Поп Корнилий пользовался всеобщим уважением. От него и свет, и добрая помощь. Еще когда он был молодым и слыл в народе под именем «маленького попа», а у озорников под названием «шкалика», уважение к нему зародилось тем, что он не был жаден, не имел тех завистливых до крестьянского добра поповских глаз, которые так озлобленно не любит народ. Приглашенный на требы, он не торговался, предпочитал ездить по деревням на своей лошадке и к лошадям и ко всякому животу оказывал большую любовь. Потом, когда он поседел и постарел, когда нажил круглое наполеоновское брюшко и неотвратимую грыжу, благодушное, солидно-степенное отношение к людям выразилось еще определеннее.
Перед погостенским благочинным сидел отец Корнилий в синей суконной рясе, в плисовом подряснике, подпоясанном по сытому и совсем круглому брюшку поясом, расшитым разноцветными шерстями и бисером.
– Не соблаговолите ли начать собеседование наше, отец Корнилий? – весело спрашивал благочинный, подсаживаясь к нему и суетливо поднявшись вновь.
– В соборах-то поместных первое слово кому предлагается: не первенствующему ли? – ласково смеясь, отвечал Корнилий и оглядывался на Евтихия. – Отец Евтихий, как по иерархическому-то чину: благочинному начинать подобает? – И опять ласково и благодушно усмехнулся.

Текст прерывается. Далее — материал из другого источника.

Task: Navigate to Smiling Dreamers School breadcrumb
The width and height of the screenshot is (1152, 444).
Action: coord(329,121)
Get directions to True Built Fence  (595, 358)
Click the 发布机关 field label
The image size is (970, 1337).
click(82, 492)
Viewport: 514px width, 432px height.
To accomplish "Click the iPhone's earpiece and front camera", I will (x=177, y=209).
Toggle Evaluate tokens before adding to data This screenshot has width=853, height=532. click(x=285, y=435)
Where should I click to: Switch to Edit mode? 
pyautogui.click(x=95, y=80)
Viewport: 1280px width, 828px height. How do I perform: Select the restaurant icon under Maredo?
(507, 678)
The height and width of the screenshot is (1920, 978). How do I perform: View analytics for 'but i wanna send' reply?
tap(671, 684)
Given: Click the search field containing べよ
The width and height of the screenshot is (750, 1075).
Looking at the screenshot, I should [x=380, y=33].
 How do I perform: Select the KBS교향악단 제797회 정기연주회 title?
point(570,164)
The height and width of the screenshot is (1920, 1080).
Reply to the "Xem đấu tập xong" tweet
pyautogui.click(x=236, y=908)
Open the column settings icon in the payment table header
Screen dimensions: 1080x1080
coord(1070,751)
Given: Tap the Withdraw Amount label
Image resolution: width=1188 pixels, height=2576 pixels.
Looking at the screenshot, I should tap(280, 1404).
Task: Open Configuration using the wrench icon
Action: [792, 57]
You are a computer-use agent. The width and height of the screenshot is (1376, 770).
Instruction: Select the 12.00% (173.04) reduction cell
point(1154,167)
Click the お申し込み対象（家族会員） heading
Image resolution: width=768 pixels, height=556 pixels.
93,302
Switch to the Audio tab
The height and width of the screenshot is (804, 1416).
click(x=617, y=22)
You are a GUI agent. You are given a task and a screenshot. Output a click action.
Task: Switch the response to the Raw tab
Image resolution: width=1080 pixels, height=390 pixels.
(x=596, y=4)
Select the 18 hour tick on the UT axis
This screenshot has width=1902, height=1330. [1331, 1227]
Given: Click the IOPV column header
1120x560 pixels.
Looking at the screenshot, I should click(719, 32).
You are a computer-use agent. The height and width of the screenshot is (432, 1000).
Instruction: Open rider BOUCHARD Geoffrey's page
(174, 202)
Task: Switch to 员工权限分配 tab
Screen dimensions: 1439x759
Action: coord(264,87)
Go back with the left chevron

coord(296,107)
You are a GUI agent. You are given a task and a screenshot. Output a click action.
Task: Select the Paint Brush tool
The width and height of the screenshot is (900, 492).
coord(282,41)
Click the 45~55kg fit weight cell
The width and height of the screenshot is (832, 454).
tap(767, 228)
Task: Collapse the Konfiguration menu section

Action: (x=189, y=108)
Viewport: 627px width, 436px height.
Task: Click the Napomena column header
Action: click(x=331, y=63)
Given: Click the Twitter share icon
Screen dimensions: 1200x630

Евтихий оживился и закипел. Поток начал выхлестывать из краев, но, на беду, с перебором (у Евтихия был перебитый язык и неясная речь, за что у мужиков он слыл под прозвищем «индейского петуха» и «водяной мельницы».) Кулаки-шестерни застучали и могли бы заглушить всякую человеческую речь, да опытный мельник, отец Корнилий, вовремя успел предусмотреть.